La eutanasia, cómo tomar la decisión de dejar ir a nuestro gato

Aceptar que la vida de nuestro felino debe llegar a su fin es un duro proceso, sobre todo si somos nosotros quienes debemos poner el punto y final. Debemos enfrentarnos y permitirle ir.

Su amor y compañía lo compensa todo
Su amor y compañía lo compensa todo

Nadie se plantea estas cuestiones cuando, lleno de ilusión, adopta un animalito. Nos espera una vida llena de felicidad, maullidos y buena compañía. Pero los seres vivos, por su propia naturaleza, están expuestos a enfermedades, deterioro y, finalmente, la muerte. Cuando miramos a los ojos a nuestro pequeño gatito debemos ser conscientes de que envejecerá y estas cosas llegarán.

Quienes hemos adquirido un animal, sea de la especie que sea, teniendo la edad que tenga y proceda de donde proceda, lo hemos hecho aceptando unas responsabilidades para con él desde el principio y este compromiso deberá durar toda su vida. Entre otras cosas tendremos que enfrentarnos a las enfermedades que puedan sobrevenirle y le procuraremos todos los cuidados que estén en nuestra mano para su restablecimiento.

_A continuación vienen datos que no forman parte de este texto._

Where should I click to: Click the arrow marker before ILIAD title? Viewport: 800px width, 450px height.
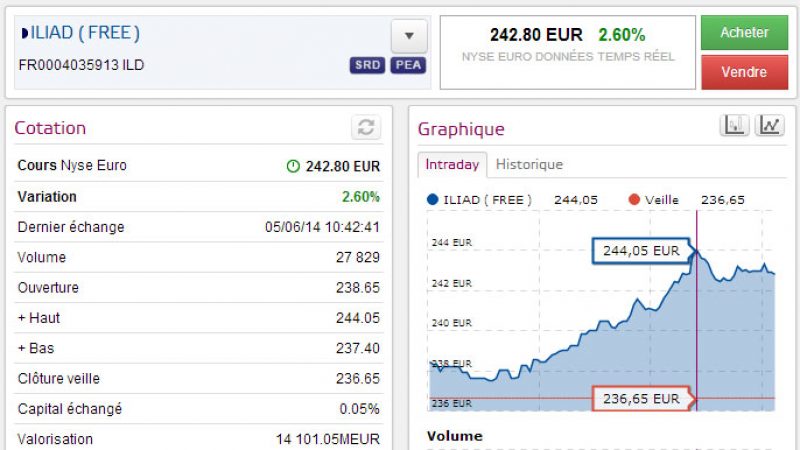tap(24, 33)

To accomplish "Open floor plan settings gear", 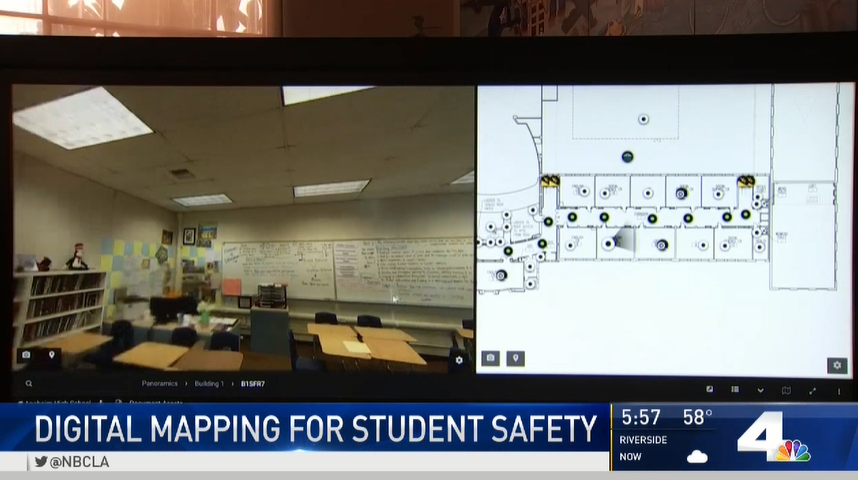I will pyautogui.click(x=836, y=366).
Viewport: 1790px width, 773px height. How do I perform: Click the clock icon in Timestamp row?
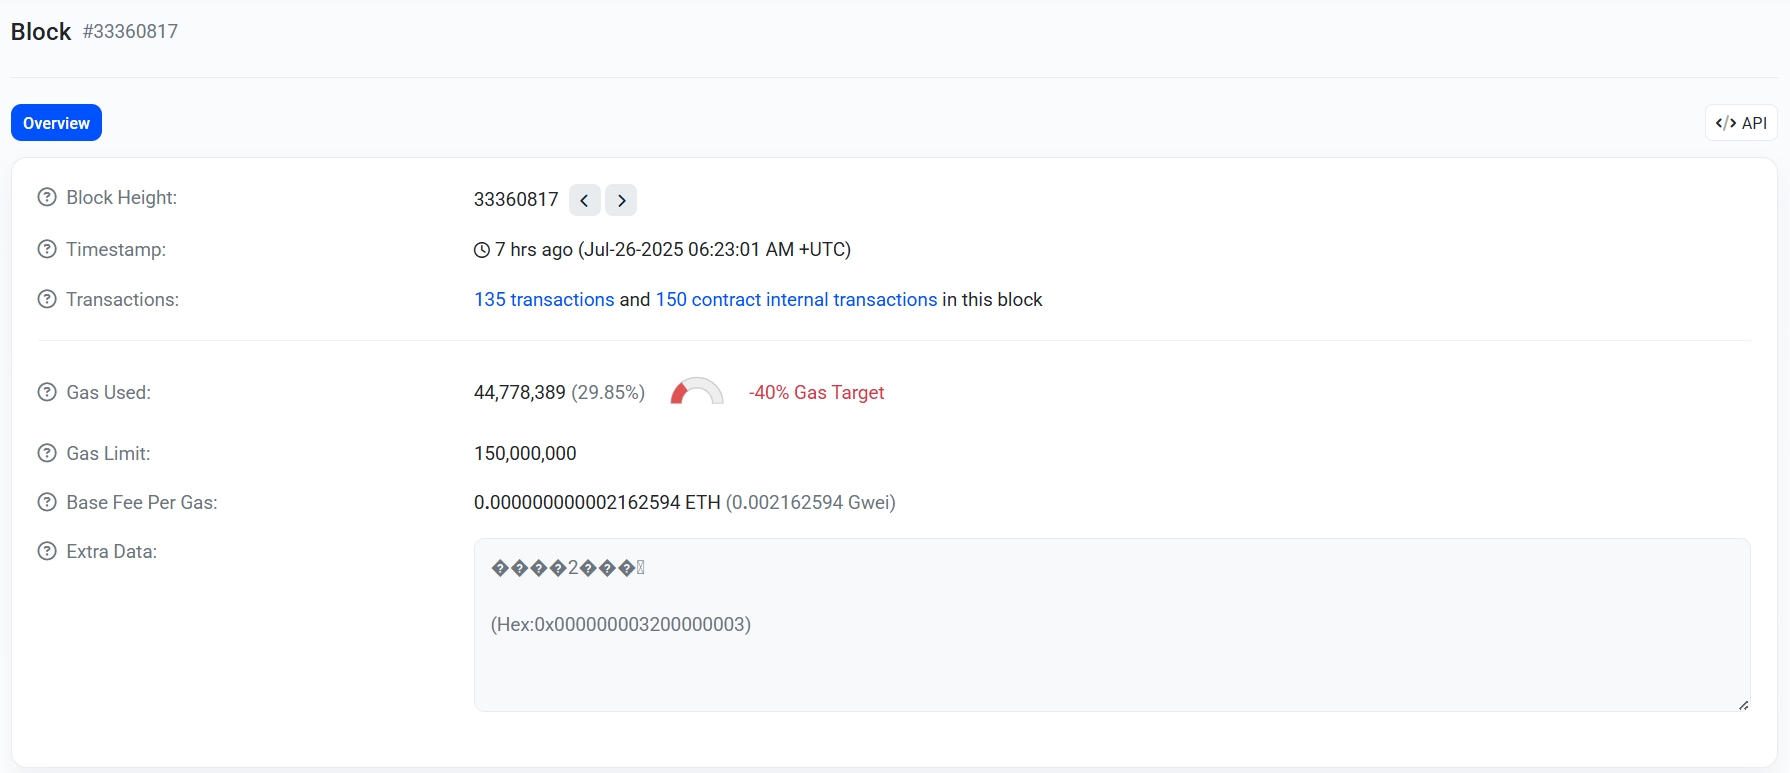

Una de las más difíciles decisiones y la mayor muestra de amor

Sin embargo, llega un momento en el que se plantean situaciones de enfermedad o deterioro vital en las que ya nada se puede hacer o en las que la vida del animal que tenemos bajo nuestra responsabilidad ya no será más una vida digna.

Y aquí topamos con los escollos éticos, desde los prejuicios religiosos o de respeto a la vida a ultranza, hasta la auténtica cobardía de no tener el valor para decidir, bajo la responsabilidad de antes, qué hacer con nuestra mascota en una situación irreversible y dramática, a menudo con el añadido del sufrimiento.

Hay quienes no consiguen ser valientes y prolongan la vida del animal por el egoísmo de seguir queriéndole tener a su lado, olvidando quizá que le estamos ya haciendo daño. En todo caso es una cuestión delicada y no es nuestra intención juzgar a nadie sin conocer su historia.

Los veterinarios se enfrentan muy a menudo a la situación de un gato o perro en estado terminal, teniendo que explicárselo a un propietario angustiado que a veces no puede ni decidir por su propia confusión.

La ley ayuda

Afortunadamente, a mi modo de ver, los profesionales encargados del bienestar animal, en concreto los veterinarios, tenemos la posibilidad legal de acabar con los padecimientos innecesarios de un animal no racional, siempre con el consentimiento del humano que ha convivido con él.

Eutanasia es la evolución del conjunto de dos palabras griegas, "eu" y "thanatos", y significa “buena muerte”, y así es como intentamos actuar en estos casos: con la mayor delicadeza, evitando traumas y sufrimiento añadido al animal enfermo. Y, por consiguiente, a su familia humana.

Si te viste en la obligación de tomar esta decisión, sabes que es una de las más duras de tu vida, sino la que más, pero también es el mayor acto de amor que harás.

Si estás en este momento ahora, te mandamos nuestra fuerza, valentía y comprensión. Nuestros pequeños nos dan todo el cariño y atención que saben darnos durante muchos años y este es el momento de devolverle tanto amor incondicional. Si con los animales terminales la ley permite realizar la eutanasia, hagámosles ese último regalo. Ellos nunca, nunca se irán de nuestro lado.